Go America!
The Ford F-Series has been the best-selling vehicle in the US for several decades now, and GM's Chevrolet Silverado and GMC Sierra model lines aren't too far behind. Even still, we'd wager that few would ever have foreseen a day in which pickup trucks outsold sedans in the country's new vehicle market.
Yet just such a thing has happened, The Detroit News reports, citing data from Autodata Corp. that suggests pickups beat sedans by some 17,000 units for the month of April - a first in the US auto industry, although one that was by some extent precipitated by the Detroit Big Three's decision to all but abandon the sedan segment as utility vehicles surge in popularity.

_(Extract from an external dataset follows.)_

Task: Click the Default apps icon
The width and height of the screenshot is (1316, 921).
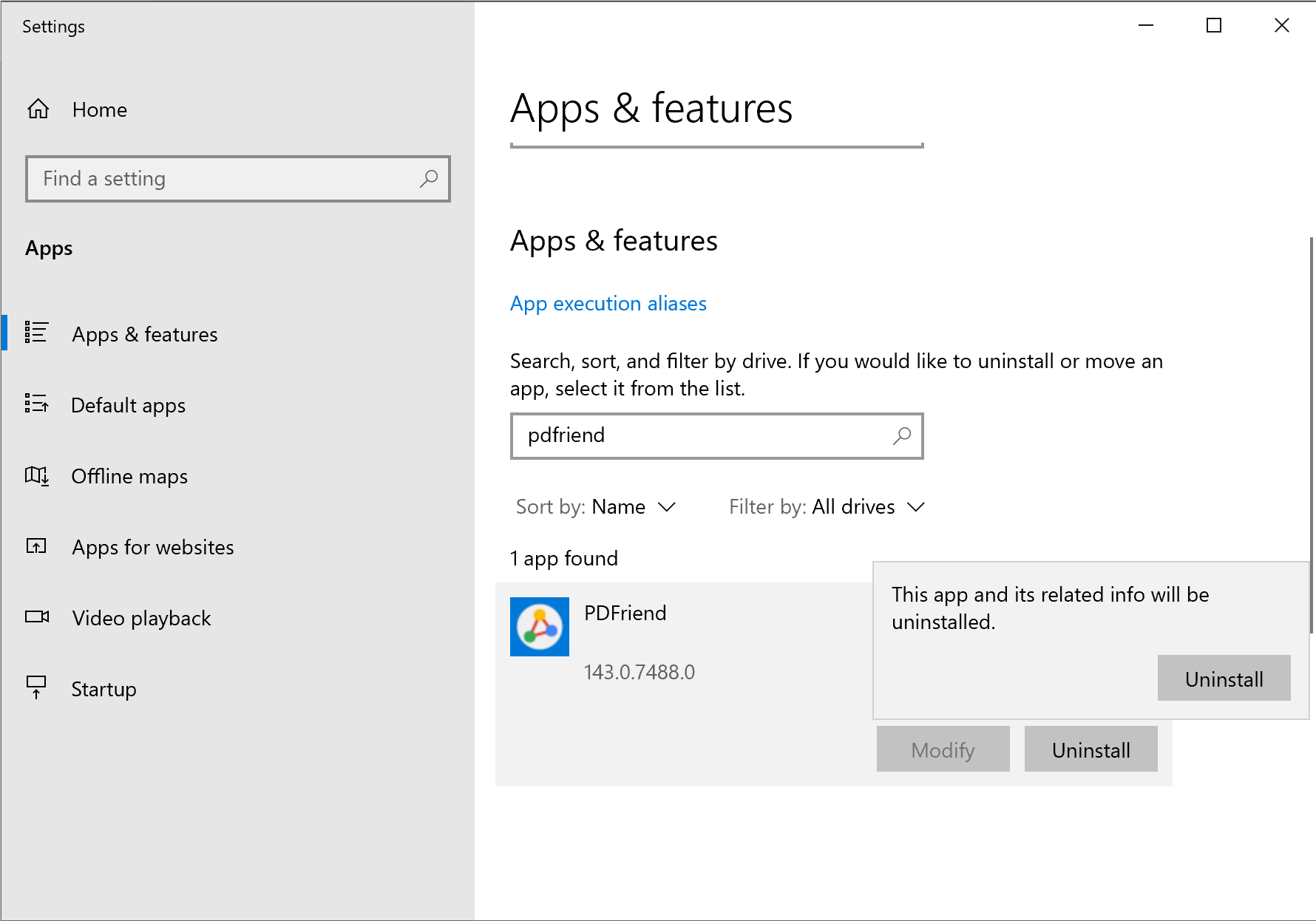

Granted, it would be foolish not to acknowledge the role that the current global pandemic played in allowing truck sales to surge past sedan sales. For one thing, as The Detroit News notes, pickup truck ownership tends to be more prevalent in middle America, where the novel coronavirus outbreak didn't land as hard, than in the more sedan-friendly coastal states. It's likely a combination of stricter stay-at-home orders and more widespread furloughs and layoffs affected new vehicle sales more in coastal states.
But in many cases, high-margin pickups were also given a boost by special zero-percent financing offers rolled out to help bolster sales during the pandemic, and where car rental services often contribute significantly to new sedan sales, a dramatic decline in travel has hurt demand.
Even still, it's a remarkable shift from just five years ago, The Detroit News notes, when sedans outsold trucks by half-a-million units in a single month.
Several years ago now, Fiat Chrysler axed its slow-selling Dodge Dart and Chrysler 200 sedans before Ford announced its plan to completely exit the "traditional sedan" segment in North America. General Motors responded in kind by canceling numerous sedan models across several different brands, including the Buick LaCrosse, Chevrolet Impala, and Cadillac CT6.